▶ **Problems and tasks**:
• 1. In the Toyota MR2 Mark 1 buyer's guide, where should the toolkit be found?
• 2. Carry on the Toyota MR2 Mark 1 buyer's guide after its last point, adding more checklist items in the same style.

▶ **Text shown**:

Toyota MR2 Mark 1 Buyer's Guide
Adapted from the extensive work of Nick Challoner from Great Britain
Check out Nick's Site at: Nick's
buyer's guide is intended to help the potential purchaser of a MR2 Mark 1
thoroughly check out any vehicles he chooses to look over and test drive. It is
based on a checklist I put together using material from a number of sources: the
buyer's guide on the UK MR2 Driver's Club
website formed the basis, to which I added a whole load of material I had
gathered over a few months of being subscribed to the IMOC-UK
mailing list. Some of the guys on the latter were especially helpful -
thanks Jay, Dan and Martin! More recently I have added material from my
experience of owning a MR2 Mark 1. This guide is for the specifics of checking a
MR2 Mark 1, if you need information on checking used cars in general, check out this
list from the UK Government Office of Fair Trading.
If you have any additions or corrections to make to the text below, please
mail me at email@example.com. Better
still, if you are a member of the IMOC-UK
mailing list, post there!
This guide is produced for information only. Although every care has been
taken to produce an accurate and comprehensive guide, I cannot be held legally
responsible for any direct or indirect loss due to its use. Use of this guide
indicates your understanding of these conditions. Basically, I have produced
this to try and help people - please use it in that spirit. This page has a UK
bias as that is where I live and where I checkout out the cars. MR2s are pretty
similar the world over though, so most of what is written below should be
applicable wherever you live.
- A full service history is very desirable. The service history was 5,000
miles for the early cars, upped to 6,000 miles for later models. A big
handful of receipts is always a good sign too, particularly if they are from
a Toyota dealer.
- Another good sign of a well looked after car is the presence of the
toolkit. Open the front boot and look at the offside. The toolkit should be
there along with the jack.
- Check operation of all electrical gadgets such as electric mirrors,
electric windows, wipers and rear demister. The heater fan speed control can
be a problem, so select each position and make sure the fan speed changes
accordingly (the speeds are controlled by a resistor pack buried within the
dashboard behind the glove compartment).
- The Mk1 MR2 has a kind of central locking, in that there is a switch on
the drivers door forward of the electric window switches which will lock and
unlock both doors simultaneously. However, using the key in a door lock will
only operate the lock for that door. Strange but true - it is not a fault!
- Post-1987 models have an electric aerial - make sure it works!
- Check for sloppiness in the windscreen wiper linkage - this is caused by a
plastic bush, but the whole assembly has to be replaced and it costs over £100!
- Check the tyres. Any wear should be even, except for perhaps wear on the
insides of the rears. Make sure you negotiate something off the asking price
if some or all of the tyres are worn!
- There should be a nice MR2 Eagle badge on the bonnet. These are often
stolen and replacements are in excess of £30 from Toyota!

▶ **Information shown**:
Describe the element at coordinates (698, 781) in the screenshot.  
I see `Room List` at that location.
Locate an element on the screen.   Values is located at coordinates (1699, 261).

▶ **Answers given**:
• 1. In the front boot on the offside, along with the jack.

• 2.
- Open the front boot and check the bolts that hold the front bumper to the
body. Also check the bolts holding on the trim underneath the nose of the
car. If all these bolts are corroded slightly it is a good sign because the
bumper and trim have probably not been replaced, and therefore the front of
the vehicle has not hit anything!
- While under the nose, check that the bodywork is not corroded badly in
this area. If it is, then it may mean that the vehicle has been incorrectly
jacked causing damage.
- With the front boot still open, look up and check the metal ring that
latches onto the bonnet release mechanism. The paint on it should have worn
off, and perhaps it may even be corroded slightly, indicating that the
bonnet has been in place for some time, not a recent collision damage
- Now look down at the area between the headlights. If there is a plastic
cover here, pop it off. Check that any corrosion on and around the top of
the radiator is surface only, not crumbly and deep. While you are in the
area (and with the ignition switched off to protect your fingers!) spin the
two radiator fans to make sure they are not seized.
- Check from both above and below the bodywork betweeen the radiator and the
bumper. Only light corrosion should be present - more could be an MoT
- Remove the spare wheel and anything else in the front boot. Remove the
plastic front boot liner by pressing in the two clips that hold it in place
(one on each side, mid way up). Then check all exposed bodywork for
corrosion. Check the heater piping for coolant leaks while you are here.
- Check along the front of the roof where the windscreen meets it for
corrosion. If the windscreen has ever been replaced, water can seep in and
accelerate corrosion in this area.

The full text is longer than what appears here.